Constraint Satisfaction Problems (CSPs)
Markov Networks
- Gibbs Sampling
Bayesian Networks
- Hidden Markov Model
  - Forward Backward: estimate \(H\)
  - Particle Filtering: estimate \(H\)
- Parameter Estimation

State-based vs variable-based search problems: order
- There is usually an (obvious) order for state-based search problems, e.g., certain start and end points.
- For variable-based search problems:
  - Ordering doesn’t affect correctness (e.g., map coloring problem), so we might dynamically choose a better ordering of the variables (e.g., lookahead).
  - Variables are interdependent in a local way.
- Equivalent terminologies
  - Variable-based models \(=\) graphical models
  - Probablistic graphical models = \(\{\)Markov networks, Bayesian networks\(\}\)
  - Markov networks \(=\) undirected graphical models
  - Bayesian networks \(=\) directed graphical models

Constraint Satisfaction Problems (CSPs)

Factor Graphs

Figure source: Stanford CS221 spring 2025, lecture slides week 6

Variables (and their domains): \[ X = (X_1, \ldots, X_n), \text{ where } X_i \in \text{Domain}_i \]
Factors: constraints or preferrence \[ f_1, \ldots, f_m, \text{ where } f_j(X) \geq 0 \]
- Factors measure how good an assignment is.
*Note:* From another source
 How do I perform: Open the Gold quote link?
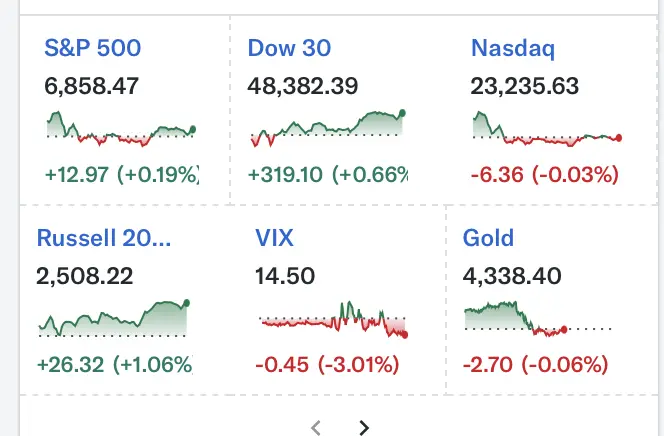[x=488, y=238]
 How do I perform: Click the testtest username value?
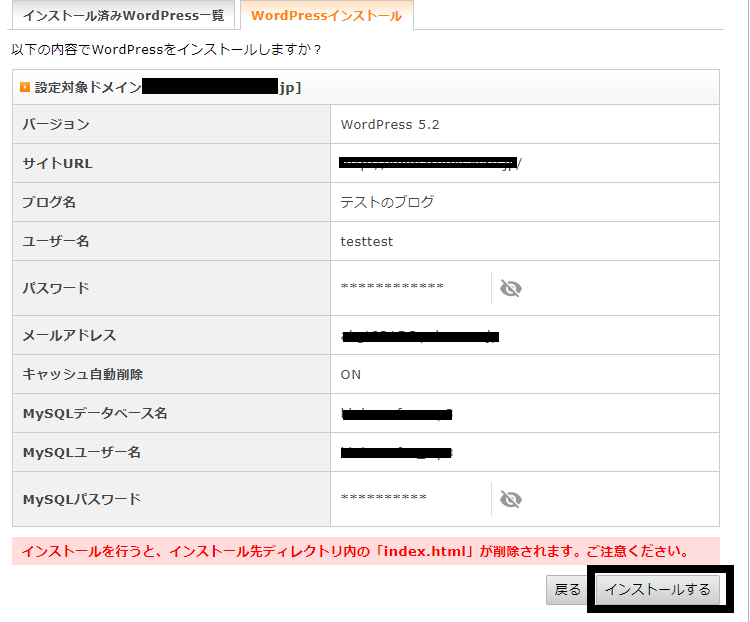pyautogui.click(x=367, y=241)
We prefer \(X\) that can achieve higher value of \(f_j\).
- If \(f_j(X) = 0 \text{ or } 1\), it describes a constraint.
  - For example, a factor for force \(X_1\) and \(X_2\) to be equal can be written as \(\mathbf{1}[X_1 = X_2]\).
- Scope of a factor: set of variables it depends on.
- Arity of a factor: number of variables in the scope
  - Unary factor: arity 1
  - Binary factor: arity 2
Assignment weights: each assignment \(x = (x_1, \ldots, x_n)\) has a weight \[\text{Weight}(x) = \prod_{j=1}^m f_j (x)\]
- An assignment \(x\) is consistent if Weight\((x) > 0\)
Goal: find the best assignment of values to the variables to maximize the weight \[ \arg\max_x \text{Weight}(x) \]
- A CSP is satisfiable if \(\max_x \text{Weight}(x) > 0\).

Exact Backtracking Search

In backtracking search
- Each node is a partial assignment, and each child node is an extension of the partial assignment.
- Each leaf node is a complete assignment.
For a partial assignment \(x\) and a new variable \(X_i\) that’s not in \(x\), dependent factor \(D(x, X_i)\) is the set of factors that only depend on \(x\) and \(X_i\), but not on any other variables.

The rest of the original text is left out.